DeVito is good friends with Morgan Spurlock, who recruited him to help write the documentary Supersize Me. That's what's brought me to see him really. I loved the humor in that movie--precise, dry, and based on how bizarre reality is. Once there, I was relieved to see DeVito perform. His break from his corporate job is a bold step of faith. He's realized his higher purpose.
Thankfully, he's creative enough to poke fun at folks without being horribly offensive. In New York, he says, people can't smoke inside. They're only allowed to smoke outside. In ditches. While other people throw rocks at them. He also says that after hanging out with his vegetarian friends, he goes out and punches an animal. "Take that!" he announces triumphantly.
Like every good Italian, DeVito loves food. He says Angelina Jolie used to be his idea of a great dream but now--and here he closes his eyes and rubs his chest--he dreams about Betty Crocker.
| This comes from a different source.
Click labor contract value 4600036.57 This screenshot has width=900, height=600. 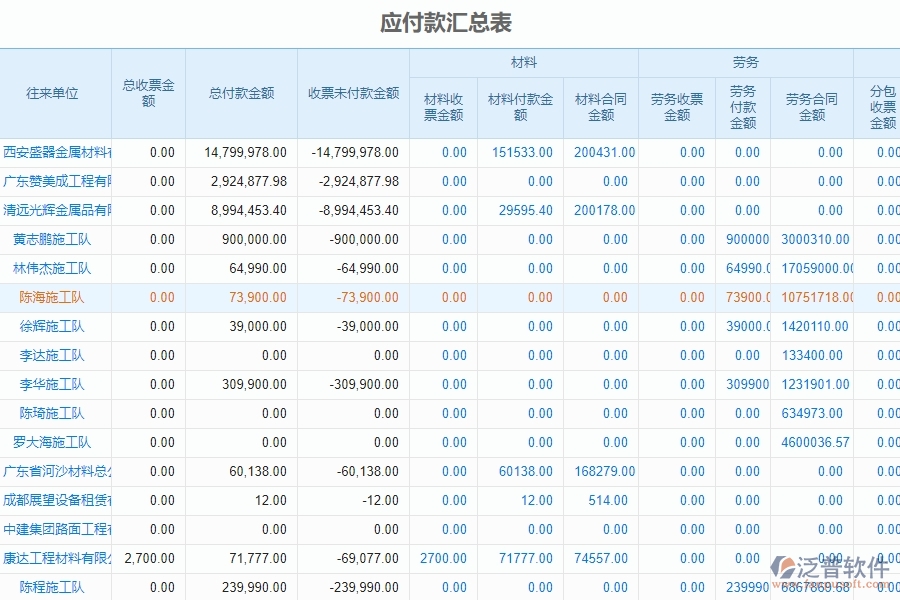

After chatting for a bit with one woman in the audience, he suddenly exclaims, "Wow, you are knocked up! How did I not notice that?" He seems genuinely surprised and excited about her pregnancy, and then launches into a tirade
about how spoiled kids are today. "I know you shouldn't hit your kids," he says, "but what about other people's kids?"
Near the end of his gig, DeVito shows us a gigantic, foam-board-mounted blowup of his eighth-grade school picture. I won't spoil it by describing it to you in detail, but I will say it made me wonder, "What was he thinking?" Then I realized what a brilliant idea it is. We should all be carrying a giant version of our eighth-grade picture around, for those dark moments when life doesn't seem to make sense.
Joe DeVito returns to the Ann Arbor Comedy Showcase Thursday through Saturday, November 20-22.